We Taste With Our Nose?

Ever wondered why your food loses flavor when you’re sick? A lot of the time, it’s because of your stuffy nose. Between a quarter and three quarters of what we think of as taste is actually from our sense of smell. Our taste buds can only identify sour, sweet, salty and bitter flavors. The odor in food makes up the rest.

How It Works

There are about a million taste receptors in every person’s mouth. Each one responds to just one taste. But those flavors are pretty limited when it comes to what we really experience out of food. When you put a piece of food in your mouth, the odor molecules travel between your nose and mouth, and trigger the olfactory receptors at the top of the nasal cavity. When you’re sick, the molecules can’t reach those cell, so you don’t get any signals about the smell. Just about every thing you eat tastes the same, though you can identify temperature and texture. Our sense of smell is incredibly complex, with the average person being able to tell the difference between four thousand and ten thousand different types of odor molecule.

Some people don’t have a sense of smell. They suffer from a condition called anosmia, which prevents them from getting any of those subtle elements. For them, it’s like having a cold all the time. They can taste the burn of spicy food, but none of the associated “flavors” that most of us experience. Many people with this problem stick to really strong foods that they can get some kind of interesting sensation out of. Otherwise, they’re just limited to texture and temperature. Other people have disorders relating to just one taste, and may taste spicy food as bitter, or be unable to recognize sweetness. You can even be born with a sense of smell that influences how you taste, then lose it later in life, making your favorite foods boring.

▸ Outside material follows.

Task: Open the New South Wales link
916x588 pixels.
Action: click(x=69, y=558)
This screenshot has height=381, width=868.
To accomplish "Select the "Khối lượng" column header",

What you can smell has a lot to do with what you can taste, and even minor differences in how your body is put together can make a huge difference in your preferences. That’s why some of us love to fill our coffee with sugar, and others like it black. It’s also why some people love richly spiced foods with strong smells, and other people think they’re overpowering. Smell and taste are inextricably linked! Next time you try your favorite food, think about how it smells. That’s a lot of why you enjoy it.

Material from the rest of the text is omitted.